> [Exercise instructions] Please reproduce the data from the line with "Screen dimensions: 2052x1182" up to and including the line with "Click the Marked out of 1.00 label", word for word.

> [Data supplied]
===============
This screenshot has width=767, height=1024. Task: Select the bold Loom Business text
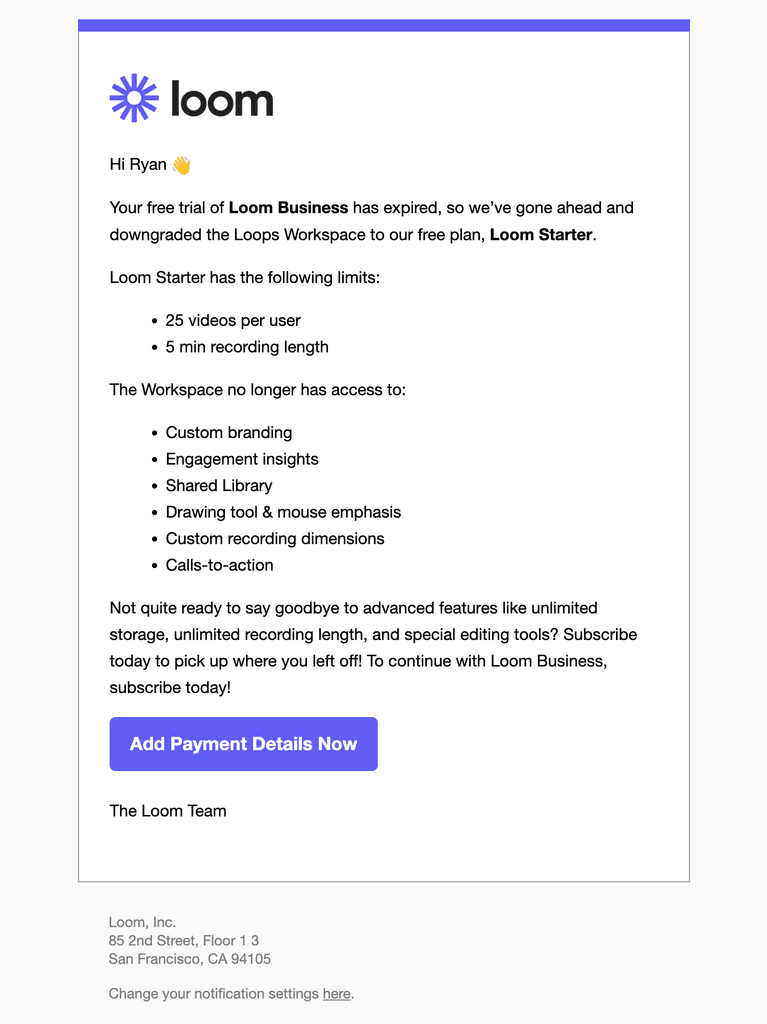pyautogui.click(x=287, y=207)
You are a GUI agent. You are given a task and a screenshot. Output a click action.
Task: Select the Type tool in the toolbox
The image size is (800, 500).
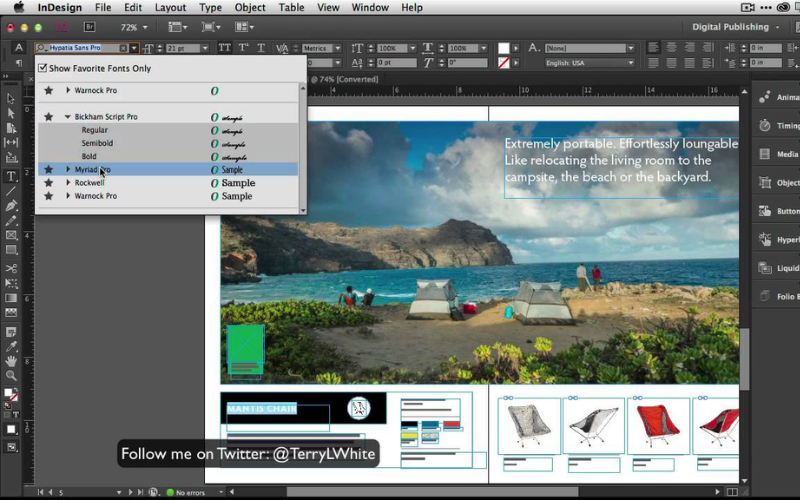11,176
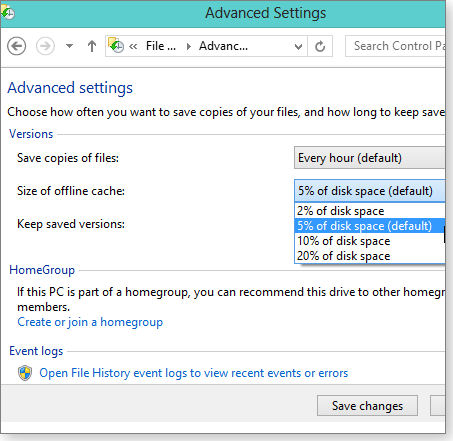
===============
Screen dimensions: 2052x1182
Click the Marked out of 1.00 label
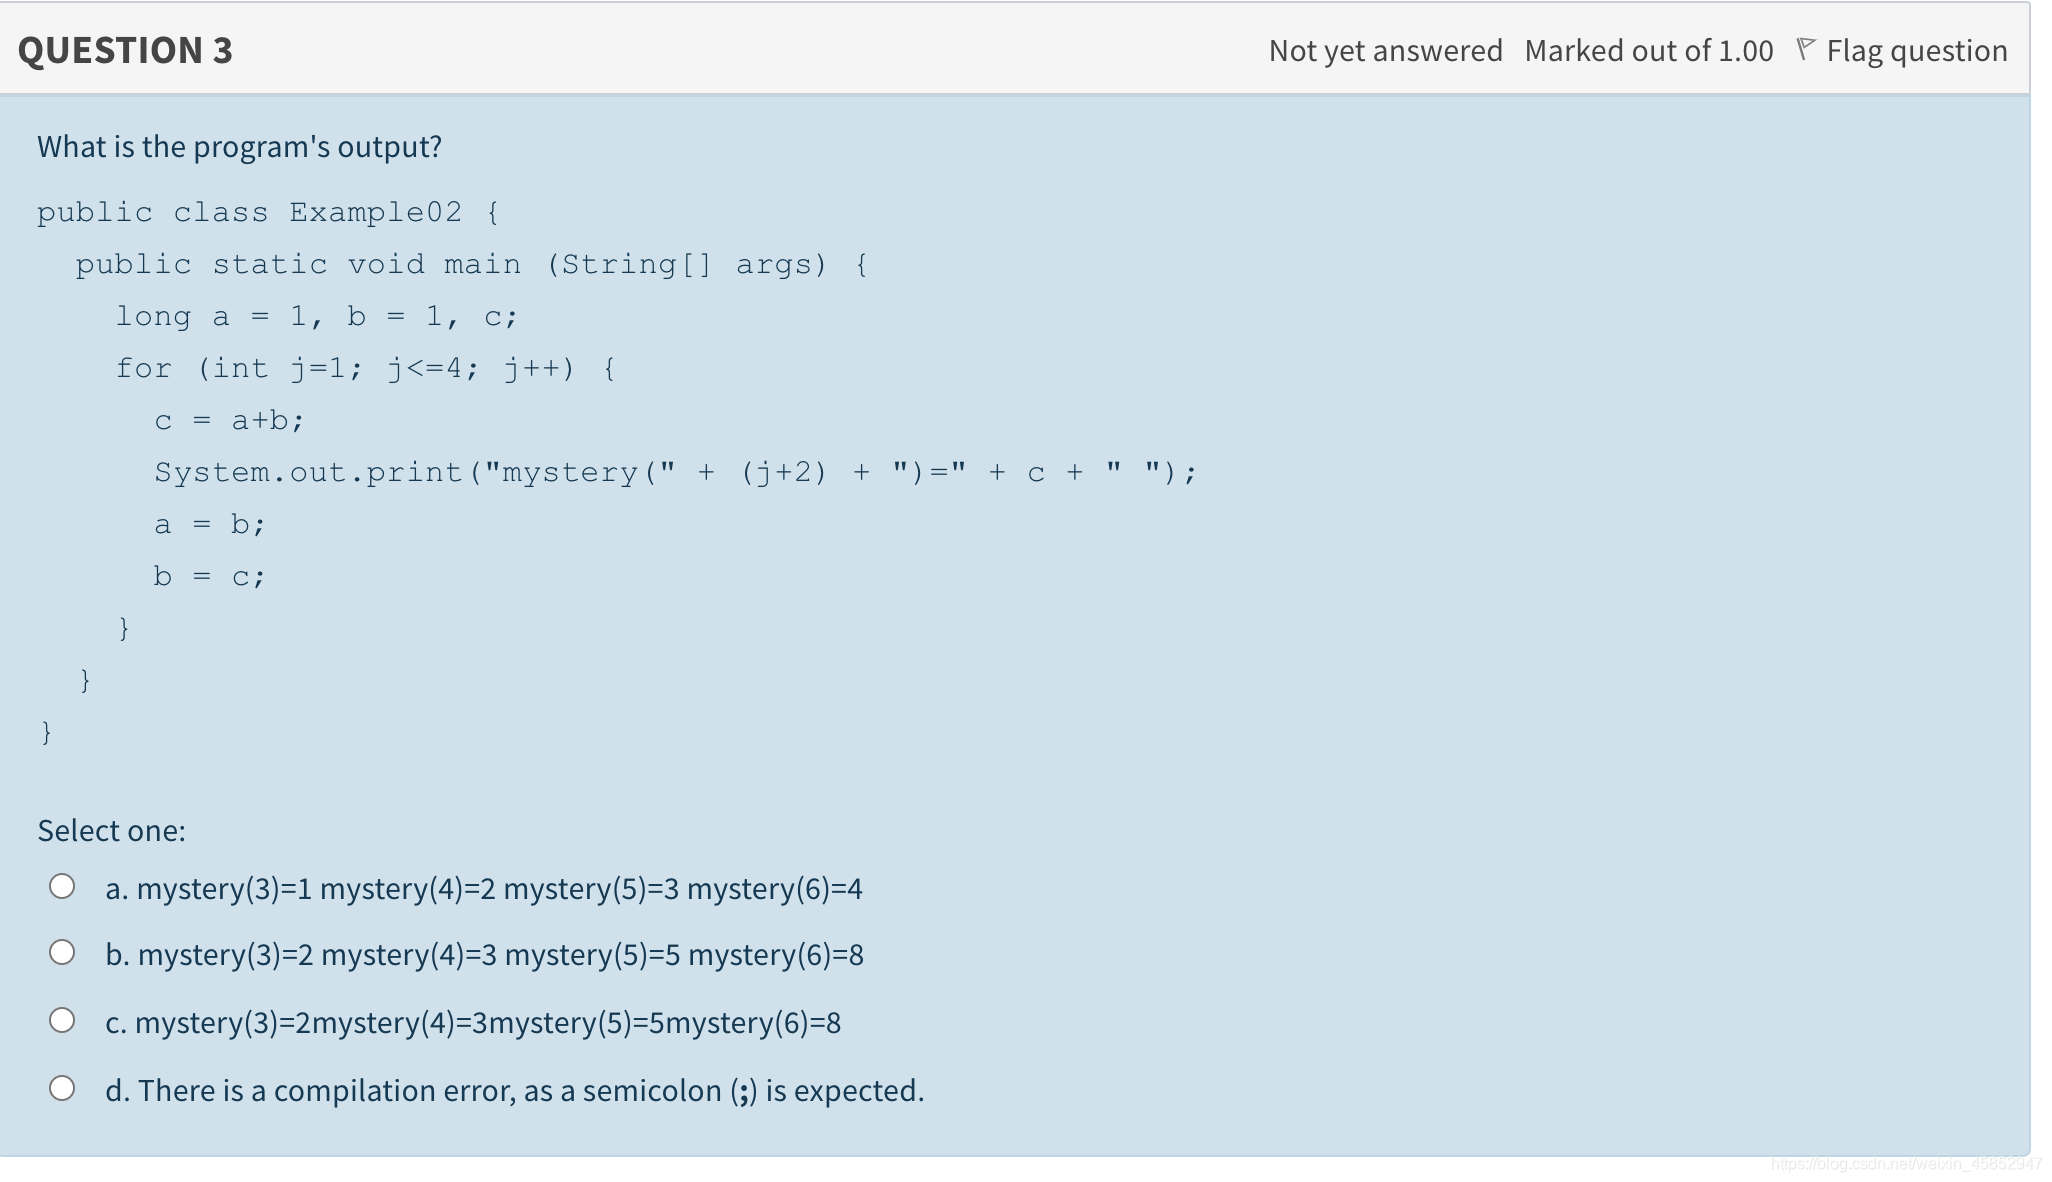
===============
> [Exercise output]
Screen dimensions: 2052x1182
Click the Marked out of 1.00 label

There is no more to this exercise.